Objectives: We investigated the effects of compound 21 (C21), a nonpeptide angiotensin II type 2 receptor agonist, on islet cell function and survival in streptozotocin (STZ)-treated neonatal rats and human pancreatic progenitor cells.
Methods: Neonatal rats were randomized into 5 groups, including a control, an STZ (100 mg/kg, intraperitoneally), and 3 STZ + C21 (0.25, 0.5, and 1 mg/kg per day for 7 days, intraperitoneally) groups. Body weight and blood glucose were monitored daily. On the last experimental day, serum insulin levels and glucose tolerance were assessed, and the rat pups' pancreata were extracted for examination of islet cell function/mass and involvement of signaling pathways.
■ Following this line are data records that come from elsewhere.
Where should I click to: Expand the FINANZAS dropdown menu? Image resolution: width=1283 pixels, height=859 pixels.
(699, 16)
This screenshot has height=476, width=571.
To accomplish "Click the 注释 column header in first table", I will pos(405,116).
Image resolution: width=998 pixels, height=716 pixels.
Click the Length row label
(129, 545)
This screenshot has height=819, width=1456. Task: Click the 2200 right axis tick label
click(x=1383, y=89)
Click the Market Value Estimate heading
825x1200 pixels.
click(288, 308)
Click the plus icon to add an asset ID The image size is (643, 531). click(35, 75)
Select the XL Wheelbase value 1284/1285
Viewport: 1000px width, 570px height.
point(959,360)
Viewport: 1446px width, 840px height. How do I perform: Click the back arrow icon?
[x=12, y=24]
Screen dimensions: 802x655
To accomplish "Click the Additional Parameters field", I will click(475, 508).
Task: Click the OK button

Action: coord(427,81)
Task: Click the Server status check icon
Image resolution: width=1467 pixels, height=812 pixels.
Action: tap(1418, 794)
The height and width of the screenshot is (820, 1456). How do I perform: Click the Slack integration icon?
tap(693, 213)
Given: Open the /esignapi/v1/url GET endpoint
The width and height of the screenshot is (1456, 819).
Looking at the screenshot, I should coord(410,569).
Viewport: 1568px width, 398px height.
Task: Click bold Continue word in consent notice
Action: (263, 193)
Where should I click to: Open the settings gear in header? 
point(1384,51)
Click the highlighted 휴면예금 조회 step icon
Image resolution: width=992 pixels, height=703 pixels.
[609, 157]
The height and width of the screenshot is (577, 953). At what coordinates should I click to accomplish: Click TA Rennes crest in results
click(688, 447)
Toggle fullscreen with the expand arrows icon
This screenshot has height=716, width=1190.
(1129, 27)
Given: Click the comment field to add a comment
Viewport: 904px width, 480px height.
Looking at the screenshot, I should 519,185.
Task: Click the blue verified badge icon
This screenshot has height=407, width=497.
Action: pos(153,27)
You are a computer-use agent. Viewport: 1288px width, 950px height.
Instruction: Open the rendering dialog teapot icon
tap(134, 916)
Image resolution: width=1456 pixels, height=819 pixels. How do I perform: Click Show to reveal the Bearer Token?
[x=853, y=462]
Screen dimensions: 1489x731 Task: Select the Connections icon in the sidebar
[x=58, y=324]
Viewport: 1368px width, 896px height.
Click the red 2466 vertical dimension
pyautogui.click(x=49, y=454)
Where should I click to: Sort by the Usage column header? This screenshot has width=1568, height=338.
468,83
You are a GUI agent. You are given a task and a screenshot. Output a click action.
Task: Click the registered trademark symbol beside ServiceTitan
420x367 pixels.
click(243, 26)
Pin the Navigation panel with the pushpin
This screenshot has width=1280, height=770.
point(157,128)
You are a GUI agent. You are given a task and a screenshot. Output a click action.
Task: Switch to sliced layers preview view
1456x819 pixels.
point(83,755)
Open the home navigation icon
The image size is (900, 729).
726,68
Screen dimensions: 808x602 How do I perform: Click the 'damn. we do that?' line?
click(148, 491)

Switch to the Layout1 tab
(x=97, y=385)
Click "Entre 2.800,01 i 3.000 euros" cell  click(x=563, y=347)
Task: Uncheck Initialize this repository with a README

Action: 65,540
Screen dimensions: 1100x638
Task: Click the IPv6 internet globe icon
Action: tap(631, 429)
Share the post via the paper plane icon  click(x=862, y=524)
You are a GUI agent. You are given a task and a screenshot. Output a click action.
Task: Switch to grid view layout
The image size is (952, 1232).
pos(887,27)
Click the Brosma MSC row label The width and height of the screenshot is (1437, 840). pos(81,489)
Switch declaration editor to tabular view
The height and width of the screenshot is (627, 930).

Results: The C21-treated STZ rats, particularly in the 0.5- and 1 mg/kg-dosage groups, had significantly decreased blood glucose, increased serum insulin concentrations, higher glucose-stimulated insulin secretion activity, and greater islet-cell mass and up-regulated expression of insulin and Ngn3 in the pancreas than did the control groups; these rats also demonstrated increased β-cell proliferation, lower superoxide levels and enhanced SOD1 expression, and up-regulated phospho-AKT expression; consistently, similar results were also observed in human pancreatic progenitor cells.
Conclusions: These data suggest that C21 has a beneficial effect on islet cell function and regeneration, probably via proliferative and antioxidative pathways.